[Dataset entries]
------------------------------------------------

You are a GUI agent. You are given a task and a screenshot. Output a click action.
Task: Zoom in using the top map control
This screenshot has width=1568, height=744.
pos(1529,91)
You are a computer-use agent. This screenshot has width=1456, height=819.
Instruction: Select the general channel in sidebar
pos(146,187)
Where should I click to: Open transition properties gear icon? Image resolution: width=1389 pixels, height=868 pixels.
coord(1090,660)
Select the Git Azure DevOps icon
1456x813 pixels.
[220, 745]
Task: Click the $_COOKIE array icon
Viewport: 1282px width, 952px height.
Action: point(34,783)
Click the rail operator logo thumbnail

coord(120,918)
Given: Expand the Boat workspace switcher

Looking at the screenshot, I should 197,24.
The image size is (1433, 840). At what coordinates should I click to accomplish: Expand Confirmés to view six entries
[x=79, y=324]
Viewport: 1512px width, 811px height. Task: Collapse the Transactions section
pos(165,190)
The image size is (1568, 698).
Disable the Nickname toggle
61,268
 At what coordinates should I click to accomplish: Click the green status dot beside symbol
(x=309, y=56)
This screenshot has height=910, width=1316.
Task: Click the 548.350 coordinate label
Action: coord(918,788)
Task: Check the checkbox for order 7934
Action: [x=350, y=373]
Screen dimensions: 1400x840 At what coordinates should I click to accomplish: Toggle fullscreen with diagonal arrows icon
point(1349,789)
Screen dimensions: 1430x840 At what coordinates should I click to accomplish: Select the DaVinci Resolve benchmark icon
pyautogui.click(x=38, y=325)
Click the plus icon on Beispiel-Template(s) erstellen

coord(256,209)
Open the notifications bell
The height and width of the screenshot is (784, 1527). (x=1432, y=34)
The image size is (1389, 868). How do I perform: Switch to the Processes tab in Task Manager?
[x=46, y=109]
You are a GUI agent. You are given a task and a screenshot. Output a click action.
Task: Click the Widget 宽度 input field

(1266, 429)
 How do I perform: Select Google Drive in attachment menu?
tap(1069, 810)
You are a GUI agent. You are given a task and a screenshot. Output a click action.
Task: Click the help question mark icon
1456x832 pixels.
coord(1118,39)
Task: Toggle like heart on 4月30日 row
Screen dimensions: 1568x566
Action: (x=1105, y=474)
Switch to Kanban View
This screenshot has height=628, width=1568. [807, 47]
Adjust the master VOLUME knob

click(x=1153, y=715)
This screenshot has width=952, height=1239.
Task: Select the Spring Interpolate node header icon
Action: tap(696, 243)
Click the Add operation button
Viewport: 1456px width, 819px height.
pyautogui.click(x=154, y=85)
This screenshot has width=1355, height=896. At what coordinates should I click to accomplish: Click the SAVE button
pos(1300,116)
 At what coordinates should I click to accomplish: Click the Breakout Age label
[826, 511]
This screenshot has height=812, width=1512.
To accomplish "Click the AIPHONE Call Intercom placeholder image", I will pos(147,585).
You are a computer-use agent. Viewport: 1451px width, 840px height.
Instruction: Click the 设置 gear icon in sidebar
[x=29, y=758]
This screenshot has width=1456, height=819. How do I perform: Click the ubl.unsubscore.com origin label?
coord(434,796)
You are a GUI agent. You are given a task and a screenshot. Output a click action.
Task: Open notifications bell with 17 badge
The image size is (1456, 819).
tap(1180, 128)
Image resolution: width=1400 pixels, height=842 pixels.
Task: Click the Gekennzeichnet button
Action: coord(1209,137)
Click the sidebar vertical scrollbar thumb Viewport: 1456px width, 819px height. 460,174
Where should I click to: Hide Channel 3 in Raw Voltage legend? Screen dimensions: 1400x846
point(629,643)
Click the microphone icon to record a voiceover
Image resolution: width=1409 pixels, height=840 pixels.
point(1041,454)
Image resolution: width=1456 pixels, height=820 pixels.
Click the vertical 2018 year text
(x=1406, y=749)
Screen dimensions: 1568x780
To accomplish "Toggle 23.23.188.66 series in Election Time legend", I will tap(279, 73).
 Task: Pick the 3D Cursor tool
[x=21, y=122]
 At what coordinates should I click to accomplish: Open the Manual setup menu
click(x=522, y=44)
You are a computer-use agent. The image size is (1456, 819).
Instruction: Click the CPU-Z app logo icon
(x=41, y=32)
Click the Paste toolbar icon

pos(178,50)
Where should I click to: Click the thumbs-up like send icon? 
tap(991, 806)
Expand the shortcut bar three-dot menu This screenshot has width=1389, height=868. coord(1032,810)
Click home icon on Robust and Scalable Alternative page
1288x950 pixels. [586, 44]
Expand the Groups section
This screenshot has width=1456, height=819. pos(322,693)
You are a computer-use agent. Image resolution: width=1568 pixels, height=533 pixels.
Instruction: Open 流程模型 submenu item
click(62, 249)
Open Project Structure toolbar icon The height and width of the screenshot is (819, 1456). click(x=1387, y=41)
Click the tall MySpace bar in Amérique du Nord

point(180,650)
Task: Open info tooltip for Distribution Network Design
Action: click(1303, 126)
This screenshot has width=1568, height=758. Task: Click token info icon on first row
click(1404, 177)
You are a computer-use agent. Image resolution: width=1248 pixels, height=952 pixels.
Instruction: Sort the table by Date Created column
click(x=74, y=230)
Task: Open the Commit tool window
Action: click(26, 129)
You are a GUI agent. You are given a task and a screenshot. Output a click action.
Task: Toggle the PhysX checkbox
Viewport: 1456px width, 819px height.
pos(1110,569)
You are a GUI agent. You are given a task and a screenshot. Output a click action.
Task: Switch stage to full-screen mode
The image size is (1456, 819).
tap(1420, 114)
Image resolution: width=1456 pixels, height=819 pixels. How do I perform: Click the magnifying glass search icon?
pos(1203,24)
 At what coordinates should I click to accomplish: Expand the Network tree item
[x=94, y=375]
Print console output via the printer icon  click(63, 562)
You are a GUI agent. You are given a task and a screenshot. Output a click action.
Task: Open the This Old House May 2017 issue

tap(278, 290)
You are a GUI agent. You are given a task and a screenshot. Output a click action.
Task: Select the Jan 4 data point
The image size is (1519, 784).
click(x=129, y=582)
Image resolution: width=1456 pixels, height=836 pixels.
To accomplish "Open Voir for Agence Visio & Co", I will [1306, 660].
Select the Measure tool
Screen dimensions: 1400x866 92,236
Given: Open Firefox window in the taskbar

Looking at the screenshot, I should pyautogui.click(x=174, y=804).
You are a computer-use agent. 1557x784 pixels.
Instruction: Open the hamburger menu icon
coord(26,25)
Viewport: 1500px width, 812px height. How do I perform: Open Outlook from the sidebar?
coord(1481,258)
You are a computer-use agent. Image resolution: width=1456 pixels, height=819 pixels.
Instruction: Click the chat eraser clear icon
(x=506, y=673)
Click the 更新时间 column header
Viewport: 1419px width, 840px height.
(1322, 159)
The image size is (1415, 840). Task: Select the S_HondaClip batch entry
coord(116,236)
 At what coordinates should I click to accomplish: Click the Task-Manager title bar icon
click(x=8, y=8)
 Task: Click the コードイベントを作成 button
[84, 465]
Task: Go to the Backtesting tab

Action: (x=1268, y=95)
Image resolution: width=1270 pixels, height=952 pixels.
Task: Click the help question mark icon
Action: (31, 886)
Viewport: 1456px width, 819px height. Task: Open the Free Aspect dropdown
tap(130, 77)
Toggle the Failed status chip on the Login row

------------------------------------------------

| What the task requires |
Of the lines above, show those in which "will" appears.

| Response |
To accomplish "Click the AIPHONE Call Intercom placeholder image", I will pos(147,585).
To accomplish "Toggle 23.23.188.66 series in Election Time legend", I will tap(279, 73).
To accomplish "Open Voir for Agence Visio & Co", I will [1306, 660].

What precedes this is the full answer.